Work to complete:
Output the full listing that appears below, exactly as it is presented.
########
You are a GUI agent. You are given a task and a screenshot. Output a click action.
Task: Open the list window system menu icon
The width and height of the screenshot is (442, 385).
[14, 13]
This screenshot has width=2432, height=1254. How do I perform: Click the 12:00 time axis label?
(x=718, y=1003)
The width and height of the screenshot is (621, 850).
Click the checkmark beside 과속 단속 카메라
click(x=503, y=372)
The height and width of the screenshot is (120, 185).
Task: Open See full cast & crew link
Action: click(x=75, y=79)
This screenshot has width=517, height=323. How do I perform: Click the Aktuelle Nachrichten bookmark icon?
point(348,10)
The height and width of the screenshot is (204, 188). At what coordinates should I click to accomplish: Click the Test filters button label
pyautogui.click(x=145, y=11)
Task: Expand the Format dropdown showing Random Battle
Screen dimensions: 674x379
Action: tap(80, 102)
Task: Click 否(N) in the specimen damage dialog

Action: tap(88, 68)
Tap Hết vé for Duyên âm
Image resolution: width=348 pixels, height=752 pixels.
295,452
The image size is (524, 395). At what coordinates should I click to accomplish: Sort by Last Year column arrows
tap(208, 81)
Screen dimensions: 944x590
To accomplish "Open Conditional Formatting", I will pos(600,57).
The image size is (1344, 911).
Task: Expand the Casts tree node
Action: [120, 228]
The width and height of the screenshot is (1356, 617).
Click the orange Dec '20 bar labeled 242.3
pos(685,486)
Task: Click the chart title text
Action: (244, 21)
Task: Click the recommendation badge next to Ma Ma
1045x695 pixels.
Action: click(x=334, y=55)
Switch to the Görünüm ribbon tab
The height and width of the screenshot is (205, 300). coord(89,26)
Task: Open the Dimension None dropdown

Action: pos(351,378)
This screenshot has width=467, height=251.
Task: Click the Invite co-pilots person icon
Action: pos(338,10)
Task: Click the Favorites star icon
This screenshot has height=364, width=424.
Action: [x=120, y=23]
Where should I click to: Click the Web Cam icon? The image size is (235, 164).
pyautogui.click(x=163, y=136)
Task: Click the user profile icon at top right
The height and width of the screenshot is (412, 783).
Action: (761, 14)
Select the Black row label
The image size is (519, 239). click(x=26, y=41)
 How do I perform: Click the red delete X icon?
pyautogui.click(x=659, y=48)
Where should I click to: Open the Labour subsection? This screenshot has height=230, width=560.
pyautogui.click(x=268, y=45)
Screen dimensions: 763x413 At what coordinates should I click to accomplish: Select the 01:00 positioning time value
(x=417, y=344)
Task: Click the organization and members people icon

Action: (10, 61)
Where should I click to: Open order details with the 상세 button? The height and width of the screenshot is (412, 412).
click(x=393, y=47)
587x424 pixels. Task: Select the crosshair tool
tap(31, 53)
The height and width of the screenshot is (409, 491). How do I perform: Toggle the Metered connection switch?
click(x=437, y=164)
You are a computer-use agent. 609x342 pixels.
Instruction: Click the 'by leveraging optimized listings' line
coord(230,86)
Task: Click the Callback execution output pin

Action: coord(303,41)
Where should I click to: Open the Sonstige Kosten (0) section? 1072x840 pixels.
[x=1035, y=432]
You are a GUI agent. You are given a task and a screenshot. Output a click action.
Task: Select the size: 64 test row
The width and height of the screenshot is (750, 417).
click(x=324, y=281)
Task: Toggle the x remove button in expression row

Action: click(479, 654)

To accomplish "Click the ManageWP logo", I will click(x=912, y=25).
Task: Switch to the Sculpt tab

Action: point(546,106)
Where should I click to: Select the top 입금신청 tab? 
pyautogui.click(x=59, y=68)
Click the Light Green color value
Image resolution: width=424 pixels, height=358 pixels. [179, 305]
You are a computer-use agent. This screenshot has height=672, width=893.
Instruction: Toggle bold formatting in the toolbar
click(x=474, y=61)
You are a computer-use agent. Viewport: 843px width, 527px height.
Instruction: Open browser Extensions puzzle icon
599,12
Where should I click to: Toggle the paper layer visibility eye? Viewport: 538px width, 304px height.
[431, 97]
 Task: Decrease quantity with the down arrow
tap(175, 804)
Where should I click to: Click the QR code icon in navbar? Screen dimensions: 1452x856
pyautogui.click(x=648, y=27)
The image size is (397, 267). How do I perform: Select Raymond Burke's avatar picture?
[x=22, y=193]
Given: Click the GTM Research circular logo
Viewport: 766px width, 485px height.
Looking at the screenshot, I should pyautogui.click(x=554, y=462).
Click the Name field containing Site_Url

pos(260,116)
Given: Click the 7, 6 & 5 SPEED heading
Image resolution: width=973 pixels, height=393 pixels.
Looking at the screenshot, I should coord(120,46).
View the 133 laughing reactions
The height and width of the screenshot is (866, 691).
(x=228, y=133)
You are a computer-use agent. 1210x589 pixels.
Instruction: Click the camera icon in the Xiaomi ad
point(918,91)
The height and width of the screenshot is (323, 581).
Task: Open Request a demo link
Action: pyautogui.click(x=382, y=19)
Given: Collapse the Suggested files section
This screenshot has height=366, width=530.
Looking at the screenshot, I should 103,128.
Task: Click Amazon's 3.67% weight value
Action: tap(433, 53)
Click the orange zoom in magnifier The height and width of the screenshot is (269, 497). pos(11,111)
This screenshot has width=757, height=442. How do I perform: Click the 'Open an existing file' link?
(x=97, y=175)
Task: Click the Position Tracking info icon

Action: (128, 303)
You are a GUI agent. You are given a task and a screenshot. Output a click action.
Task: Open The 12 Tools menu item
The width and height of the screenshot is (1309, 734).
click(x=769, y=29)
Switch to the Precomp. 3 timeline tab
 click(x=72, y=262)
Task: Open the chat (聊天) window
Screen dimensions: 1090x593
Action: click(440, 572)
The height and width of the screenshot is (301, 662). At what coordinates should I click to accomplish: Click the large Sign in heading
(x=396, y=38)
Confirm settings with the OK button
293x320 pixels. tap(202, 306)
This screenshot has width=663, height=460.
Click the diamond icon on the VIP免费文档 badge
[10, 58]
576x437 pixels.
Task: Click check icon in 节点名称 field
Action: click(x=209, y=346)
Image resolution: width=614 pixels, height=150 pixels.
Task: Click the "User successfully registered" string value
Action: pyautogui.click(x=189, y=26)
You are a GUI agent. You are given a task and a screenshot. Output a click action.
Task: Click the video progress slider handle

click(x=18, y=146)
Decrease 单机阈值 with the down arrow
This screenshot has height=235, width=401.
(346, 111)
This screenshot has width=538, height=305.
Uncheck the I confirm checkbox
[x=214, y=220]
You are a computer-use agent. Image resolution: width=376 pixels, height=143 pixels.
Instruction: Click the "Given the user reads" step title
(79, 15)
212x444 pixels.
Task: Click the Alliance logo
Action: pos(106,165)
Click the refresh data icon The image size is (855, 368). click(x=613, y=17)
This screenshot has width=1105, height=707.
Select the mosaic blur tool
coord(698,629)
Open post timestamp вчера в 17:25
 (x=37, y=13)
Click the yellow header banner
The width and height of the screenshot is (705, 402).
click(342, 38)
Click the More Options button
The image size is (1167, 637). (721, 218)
########
Solution to this problem:
You are a GUI agent. You are given a task and a screenshot. Output a click action.
Task: Open the list window system menu icon
The width and height of the screenshot is (442, 385).
[14, 13]
This screenshot has width=2432, height=1254. How do I perform: Click the 12:00 time axis label?
(x=718, y=1003)
The width and height of the screenshot is (621, 850).
Click the checkmark beside 과속 단속 카메라
click(x=503, y=372)
The height and width of the screenshot is (120, 185).
Task: Open See full cast & crew link
Action: click(x=75, y=79)
This screenshot has width=517, height=323. How do I perform: Click the Aktuelle Nachrichten bookmark icon?
point(348,10)
The height and width of the screenshot is (204, 188). At what coordinates should I click to accomplish: Click the Test filters button label
pyautogui.click(x=145, y=11)
Task: Expand the Format dropdown showing Random Battle
Screen dimensions: 674x379
Action: tap(80, 102)
Task: Click 否(N) in the specimen damage dialog

Action: tap(88, 68)
Tap Hết vé for Duyên âm
Image resolution: width=348 pixels, height=752 pixels.
295,452
The image size is (524, 395). At what coordinates should I click to accomplish: Sort by Last Year column arrows
tap(208, 81)
Screen dimensions: 944x590
To accomplish "Open Conditional Formatting", I will pos(600,57).
The image size is (1344, 911).
Task: Expand the Casts tree node
Action: [120, 228]
The width and height of the screenshot is (1356, 617).
Click the orange Dec '20 bar labeled 242.3
pos(685,486)
Task: Click the chart title text
Action: (244, 21)
Task: Click the recommendation badge next to Ma Ma
1045x695 pixels.
Action: click(x=334, y=55)
Switch to the Görünüm ribbon tab
The height and width of the screenshot is (205, 300). coord(89,26)
Task: Open the Dimension None dropdown

Action: pos(351,378)
This screenshot has width=467, height=251.
Task: Click the Invite co-pilots person icon
Action: pos(338,10)
Task: Click the Favorites star icon
This screenshot has height=364, width=424.
Action: [x=120, y=23]
Where should I click to: Click the Web Cam icon? The image size is (235, 164).
pyautogui.click(x=163, y=136)
Task: Click the user profile icon at top right
The height and width of the screenshot is (412, 783).
Action: (761, 14)
Select the Black row label
The image size is (519, 239). click(x=26, y=41)
 How do I perform: Click the red delete X icon?
pyautogui.click(x=659, y=48)
Where should I click to: Open the Labour subsection? This screenshot has height=230, width=560.
pyautogui.click(x=268, y=45)
Screen dimensions: 763x413 At what coordinates should I click to accomplish: Select the 01:00 positioning time value
(x=417, y=344)
Task: Click the organization and members people icon

Action: (10, 61)
Where should I click to: Open order details with the 상세 button? The height and width of the screenshot is (412, 412).
click(x=393, y=47)
587x424 pixels. Task: Select the crosshair tool
tap(31, 53)
The height and width of the screenshot is (409, 491). How do I perform: Toggle the Metered connection switch?
click(x=437, y=164)
You are a computer-use agent. 609x342 pixels.
Instruction: Click the 'by leveraging optimized listings' line
coord(230,86)
Task: Click the Callback execution output pin

Action: coord(303,41)
Where should I click to: Open the Sonstige Kosten (0) section? 1072x840 pixels.
[x=1035, y=432]
You are a GUI agent. You are given a task and a screenshot. Output a click action.
Task: Select the size: 64 test row
The width and height of the screenshot is (750, 417).
click(x=324, y=281)
Task: Toggle the x remove button in expression row

Action: click(479, 654)

To accomplish "Click the ManageWP logo", I will click(x=912, y=25).
Task: Switch to the Sculpt tab

Action: point(546,106)
Where should I click to: Select the top 입금신청 tab? 
pyautogui.click(x=59, y=68)
Click the Light Green color value
Image resolution: width=424 pixels, height=358 pixels. [179, 305]
You are a computer-use agent. This screenshot has height=672, width=893.
Instruction: Toggle bold formatting in the toolbar
click(x=474, y=61)
You are a computer-use agent. Viewport: 843px width, 527px height.
Instruction: Open browser Extensions puzzle icon
599,12
Where should I click to: Toggle the paper layer visibility eye? Viewport: 538px width, 304px height.
[431, 97]
 Task: Decrease quantity with the down arrow
tap(175, 804)
Where should I click to: Click the QR code icon in navbar? Screen dimensions: 1452x856
pyautogui.click(x=648, y=27)
The image size is (397, 267). How do I perform: Select Raymond Burke's avatar picture?
[x=22, y=193]
Given: Click the GTM Research circular logo
Viewport: 766px width, 485px height.
Looking at the screenshot, I should pyautogui.click(x=554, y=462).
Click the Name field containing Site_Url

pos(260,116)
Given: Click the 7, 6 & 5 SPEED heading
Image resolution: width=973 pixels, height=393 pixels.
Looking at the screenshot, I should coord(120,46).
View the 133 laughing reactions
The height and width of the screenshot is (866, 691).
(x=228, y=133)
You are a computer-use agent. 1210x589 pixels.
Instruction: Click the camera icon in the Xiaomi ad
point(918,91)
The height and width of the screenshot is (323, 581).
Task: Open Request a demo link
Action: pyautogui.click(x=382, y=19)
Given: Collapse the Suggested files section
This screenshot has height=366, width=530.
Looking at the screenshot, I should 103,128.
Task: Click Amazon's 3.67% weight value
Action: tap(433, 53)
Click the orange zoom in magnifier The height and width of the screenshot is (269, 497). pos(11,111)
This screenshot has width=757, height=442. How do I perform: Click the 'Open an existing file' link?
(x=97, y=175)
Task: Click the Position Tracking info icon

Action: (128, 303)
You are a GUI agent. You are given a task and a screenshot. Output a click action.
Task: Open The 12 Tools menu item
The width and height of the screenshot is (1309, 734).
click(x=769, y=29)
Switch to the Precomp. 3 timeline tab
 click(x=72, y=262)
Task: Open the chat (聊天) window
Screen dimensions: 1090x593
Action: click(440, 572)
The height and width of the screenshot is (301, 662). At what coordinates should I click to accomplish: Click the large Sign in heading
(x=396, y=38)
Confirm settings with the OK button
293x320 pixels. tap(202, 306)
This screenshot has width=663, height=460.
Click the diamond icon on the VIP免费文档 badge
[10, 58]
576x437 pixels.
Task: Click check icon in 节点名称 field
Action: click(x=209, y=346)
Image resolution: width=614 pixels, height=150 pixels.
Task: Click the "User successfully registered" string value
Action: pyautogui.click(x=189, y=26)
You are a GUI agent. You are given a task and a screenshot. Output a click action.
Task: Click the video progress slider handle

click(x=18, y=146)
Decrease 单机阈值 with the down arrow
This screenshot has height=235, width=401.
(346, 111)
This screenshot has width=538, height=305.
Uncheck the I confirm checkbox
[x=214, y=220]
You are a computer-use agent. Image resolution: width=376 pixels, height=143 pixels.
Instruction: Click the "Given the user reads" step title
(79, 15)
212x444 pixels.
Task: Click the Alliance logo
Action: pos(106,165)
Click the refresh data icon The image size is (855, 368). click(x=613, y=17)
This screenshot has width=1105, height=707.
Select the mosaic blur tool
coord(698,629)
Open post timestamp вчера в 17:25
 (x=37, y=13)
Click the yellow header banner
The width and height of the screenshot is (705, 402).
click(342, 38)
Click the More Options button
The image size is (1167, 637). (721, 218)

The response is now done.